Although carob is often used as a chocolate substitute, and it does taste similar to cocoa, carob has a unique flavor profile that deserves to be taken on its own terms. The flavor can be enhanced by roasting the pods gently for about 10 or 15 minutes. Roasting also turns residual moisture in the fruits into steam, which swells the cavity inside so that the seeds come out more easily.

It’s more fun to make your own, but you can find commercial carob powder in many stores, and both powder and syrup can be found online.

Carob “mocha”

Use about 5 pods per cup.

Roast pods in a toaster oven at a low temperature (about 250ºF or 120ºC) for 10-15 min until they swell up and blister slightly.

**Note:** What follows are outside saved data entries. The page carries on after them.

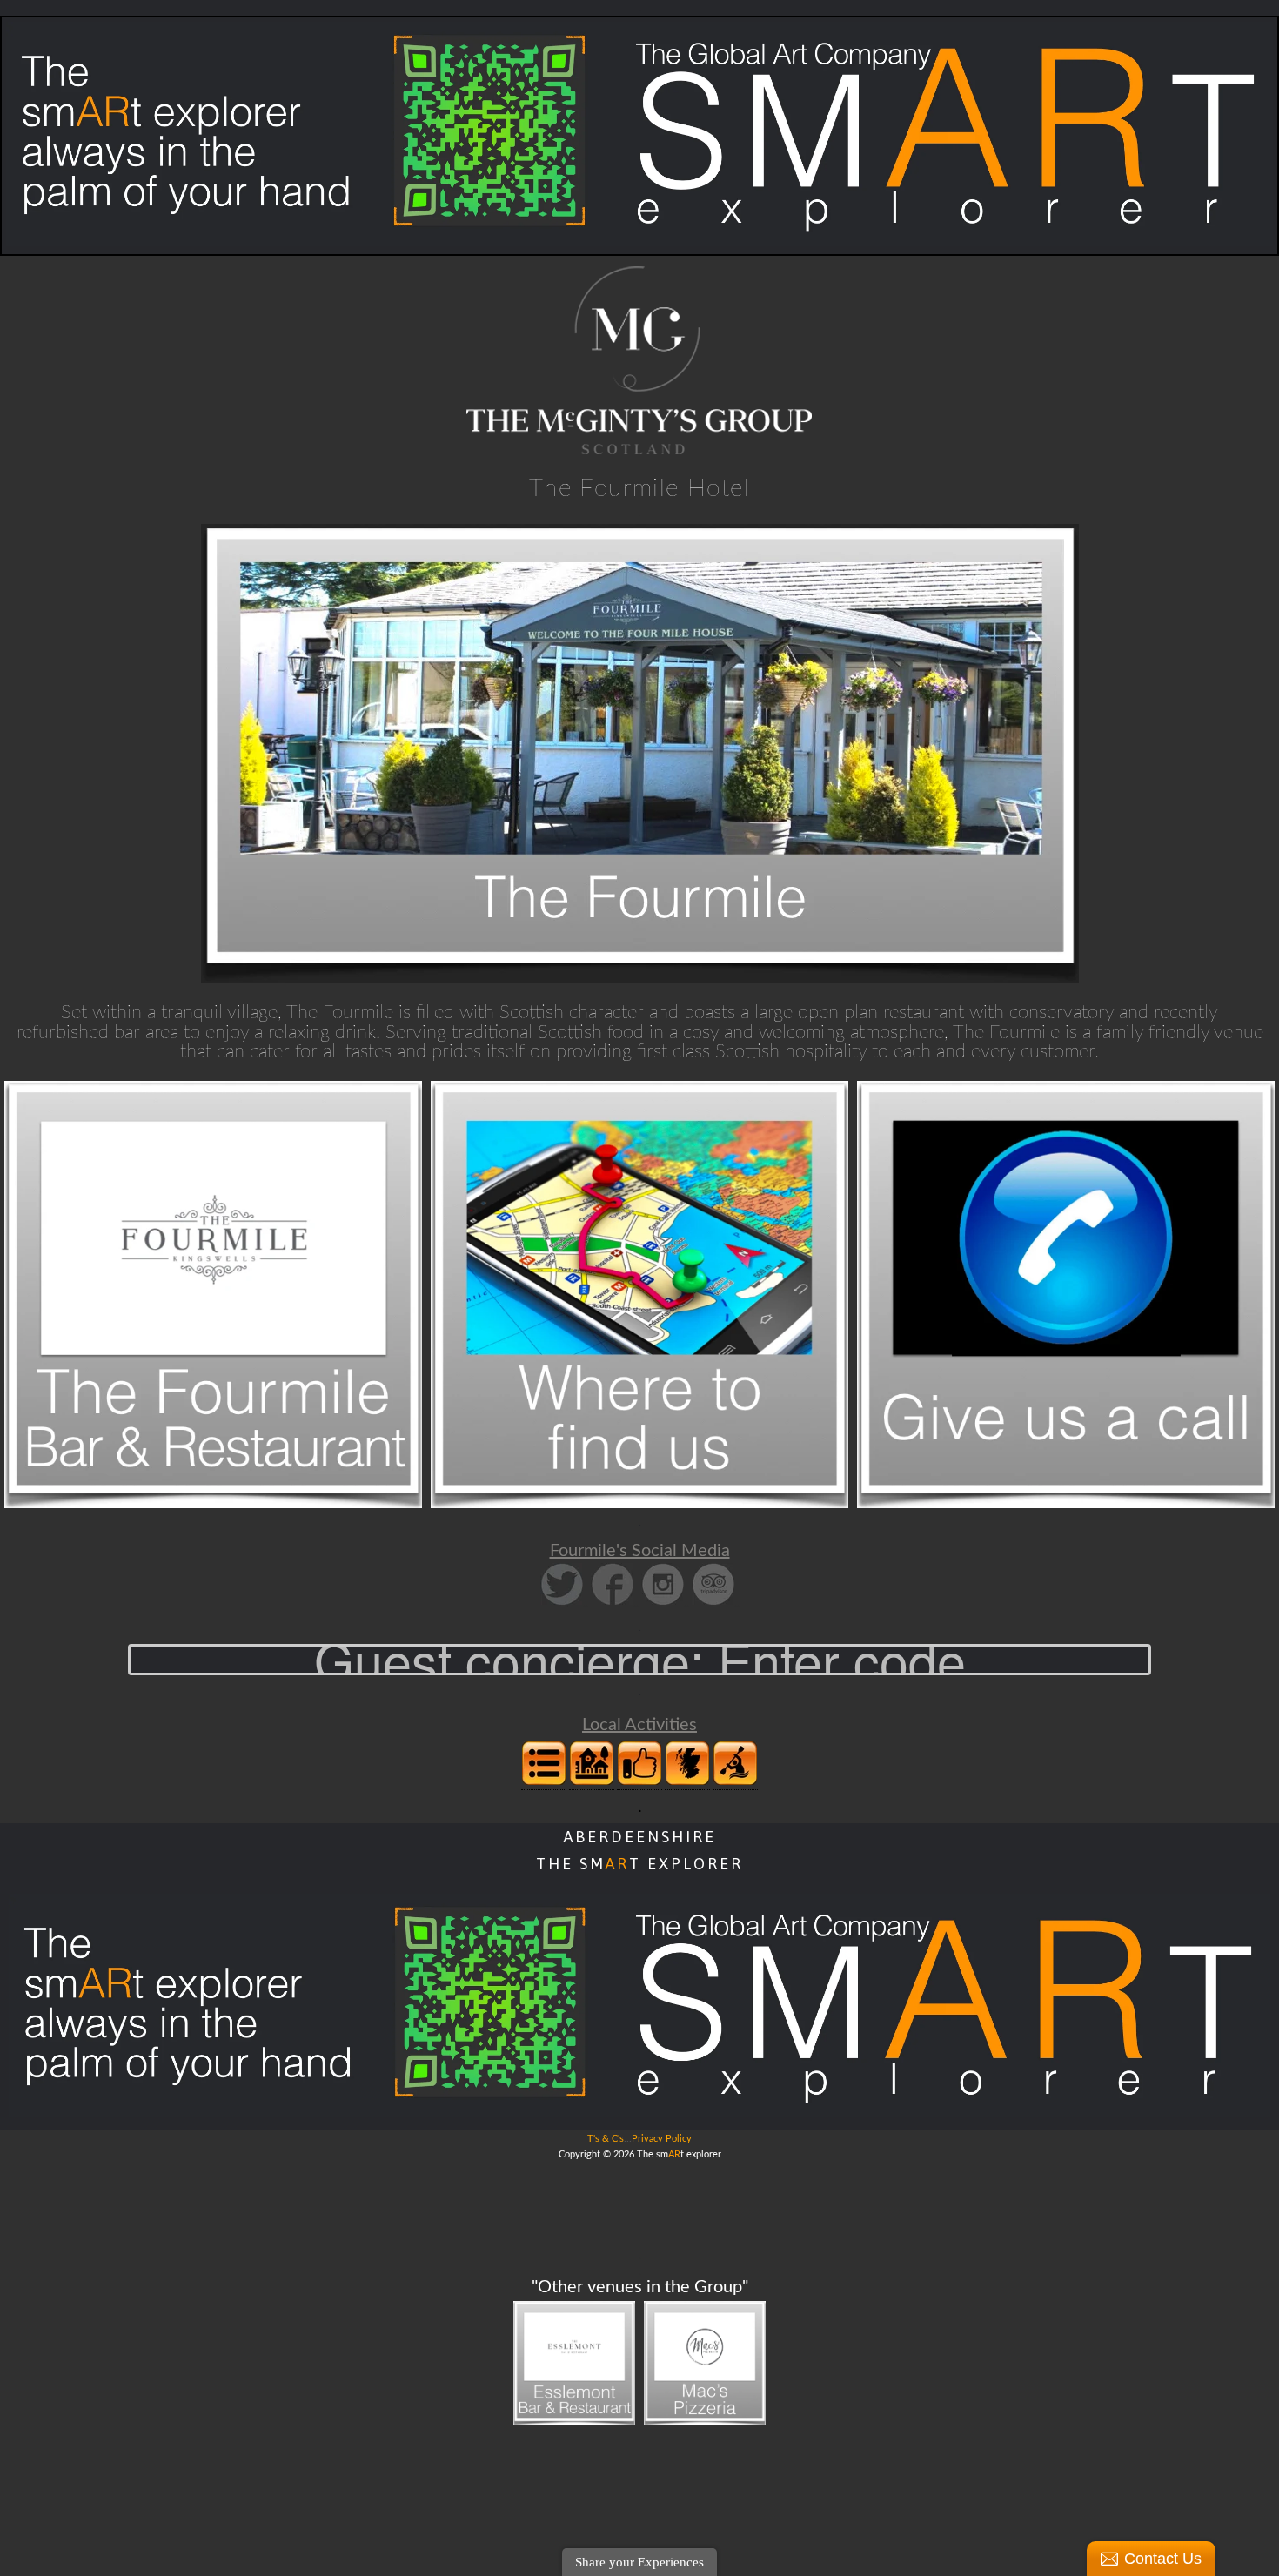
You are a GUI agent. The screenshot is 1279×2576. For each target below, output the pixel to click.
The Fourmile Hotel (639, 488)
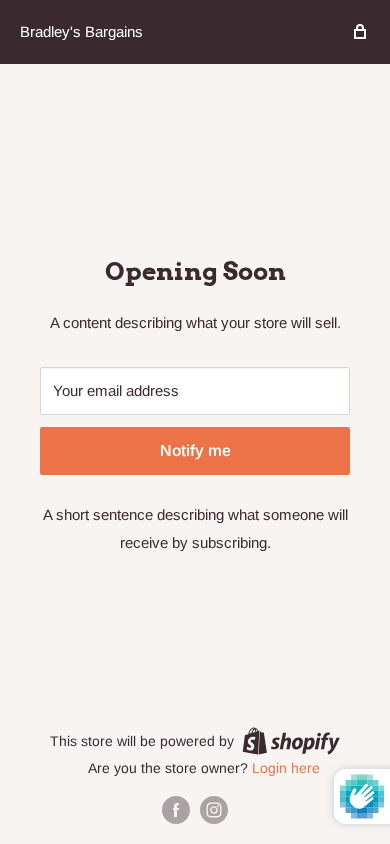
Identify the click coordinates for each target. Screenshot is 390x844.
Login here (286, 768)
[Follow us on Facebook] (176, 810)
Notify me (195, 450)
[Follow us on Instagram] (214, 810)
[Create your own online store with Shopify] (291, 740)
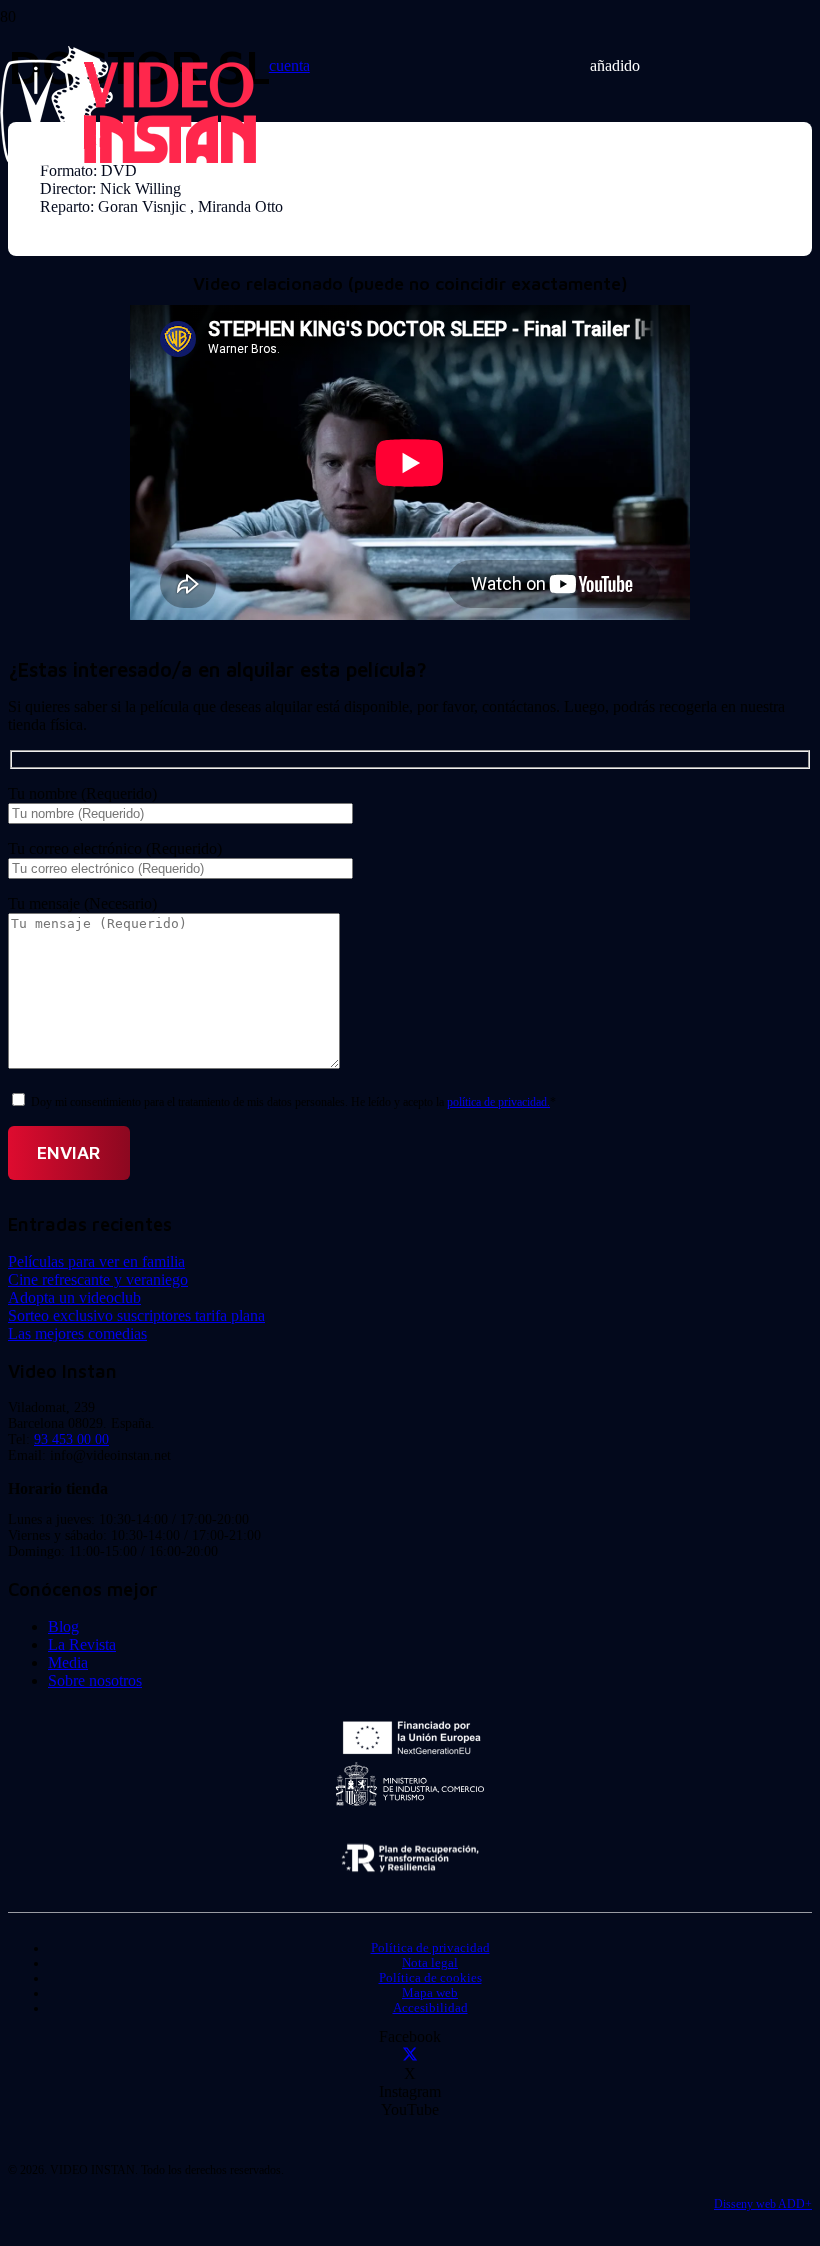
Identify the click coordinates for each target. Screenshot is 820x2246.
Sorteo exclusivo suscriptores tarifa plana (136, 1315)
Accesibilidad (430, 2008)
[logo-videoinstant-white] (128, 160)
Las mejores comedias (77, 1333)
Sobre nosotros (95, 1680)
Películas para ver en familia (96, 1261)
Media (68, 1662)
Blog (63, 1626)
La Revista (82, 1644)
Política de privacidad (430, 1948)
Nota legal (430, 1963)
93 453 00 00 (71, 1439)
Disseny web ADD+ (763, 2204)
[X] (410, 2055)
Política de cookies (430, 1978)
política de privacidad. (498, 1102)
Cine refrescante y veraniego (98, 1279)
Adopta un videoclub (74, 1297)
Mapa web (430, 1993)
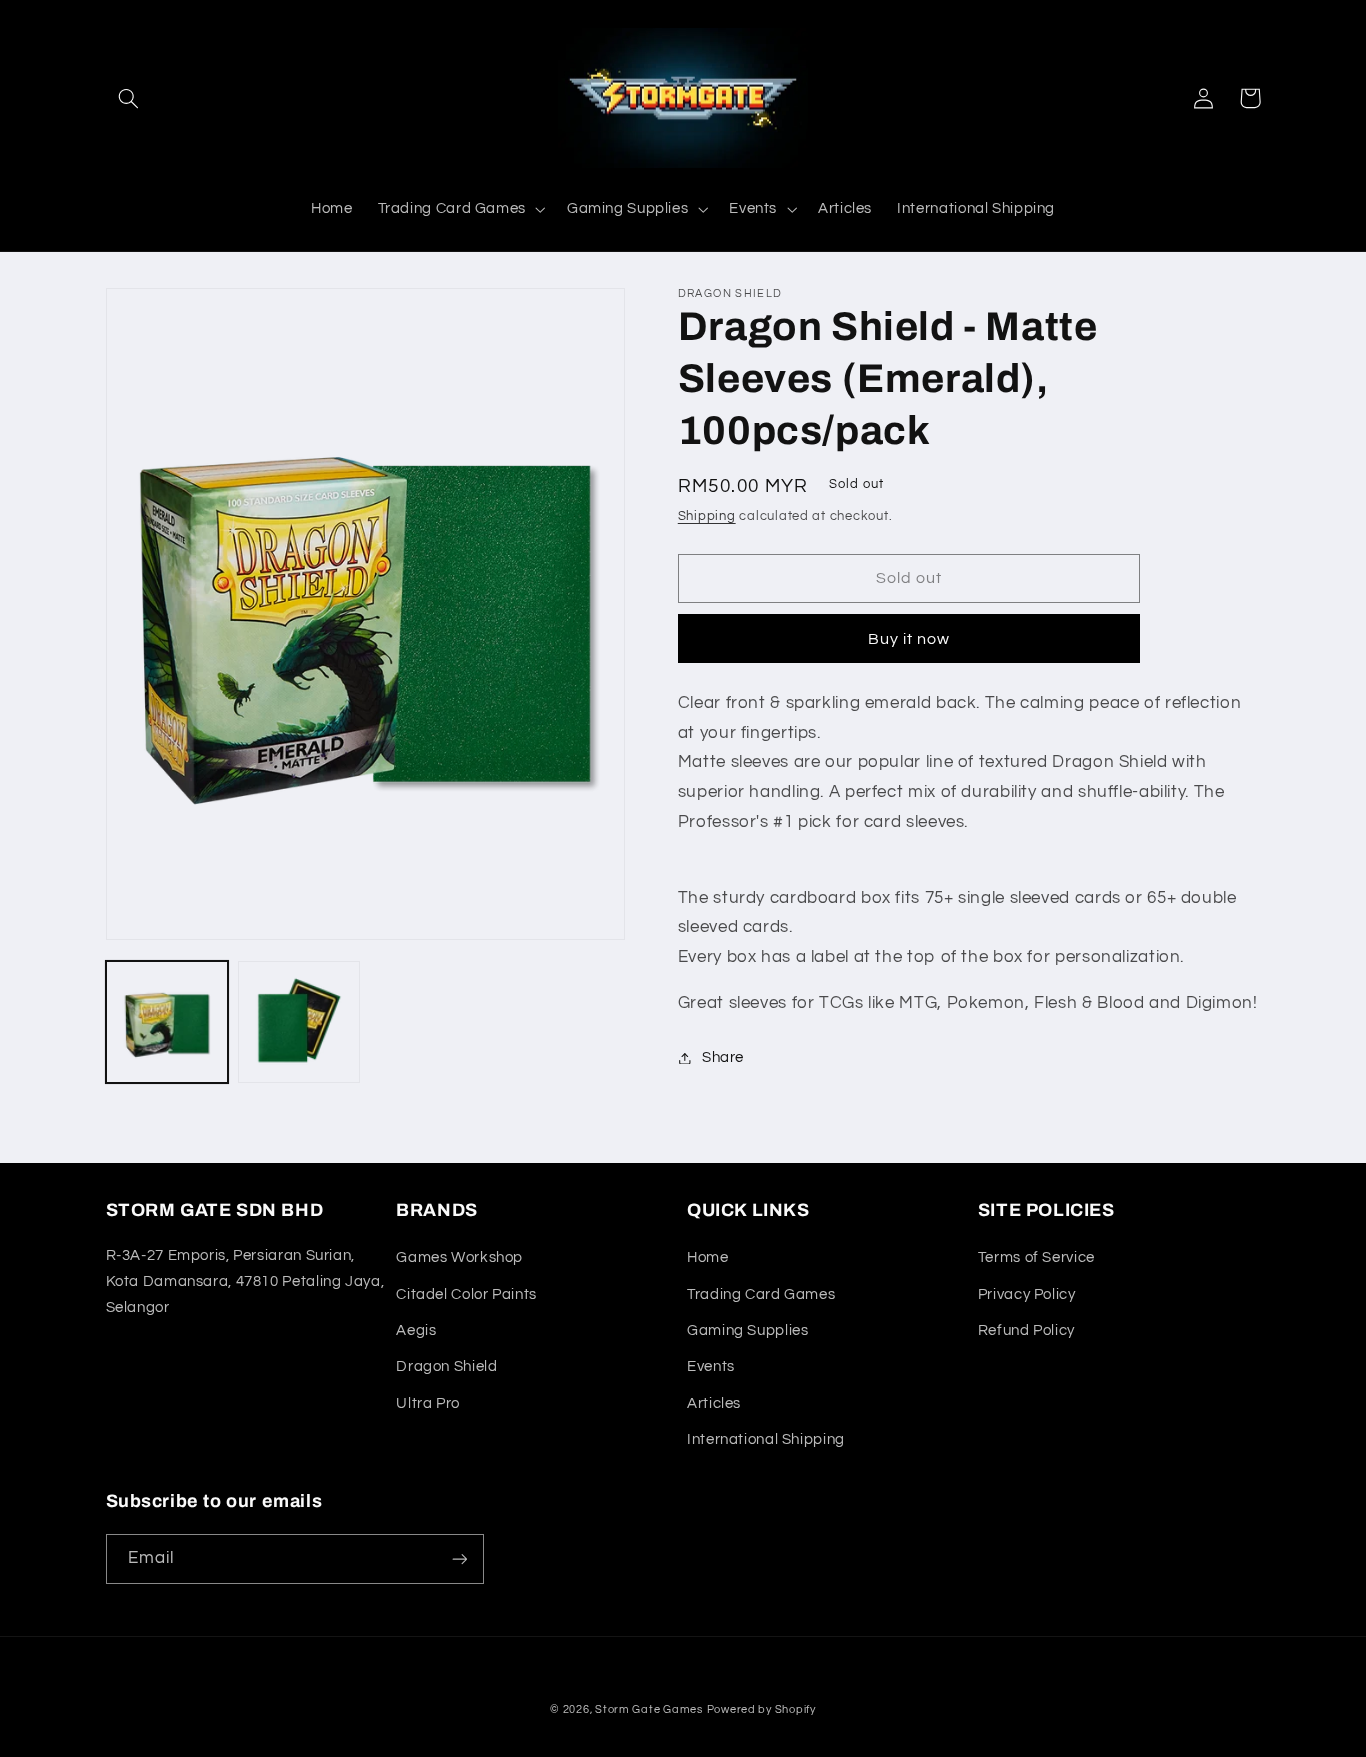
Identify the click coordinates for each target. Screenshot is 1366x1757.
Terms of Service (1036, 1257)
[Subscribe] (459, 1558)
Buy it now (909, 639)
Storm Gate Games (649, 1709)
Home (708, 1257)
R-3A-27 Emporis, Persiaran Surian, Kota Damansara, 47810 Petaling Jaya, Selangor (245, 1281)
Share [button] (723, 1057)
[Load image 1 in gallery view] (167, 1022)
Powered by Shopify (761, 1709)
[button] (129, 98)
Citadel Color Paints (466, 1294)
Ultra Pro (428, 1403)
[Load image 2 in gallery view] (299, 1022)
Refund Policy (1026, 1330)
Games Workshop (459, 1257)
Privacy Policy (1027, 1294)
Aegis (416, 1330)
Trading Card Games (761, 1294)
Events (711, 1366)
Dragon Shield (446, 1366)
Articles (714, 1403)
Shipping (707, 516)
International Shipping (766, 1439)
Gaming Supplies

Their high sugar content makes pods burn easily and deeply, so keep a watch on them and remove them quickly if they start to char.

Crack open the pods and remove all the seeds.

Grind the pods in a coffee or spice grinder to the consistency of ground coffee.

Carob mocha brewing in a French press

For rich flavor, I like to use about half a cup of ground carob in a 4-cup French press to yield two hefty mugs. Brew for about 15 mins.

Add heated or steamed milk to taste.

Carob syrup

Use to sweeten tea or coffee or to make carob-peanut balls.

You will need about 8 pods and two cups of water for every tablespoon of syrup desired. Pods do not need to be roasted, but allowing them to dry out for a week reduces the tannins and yields a smoother flavor.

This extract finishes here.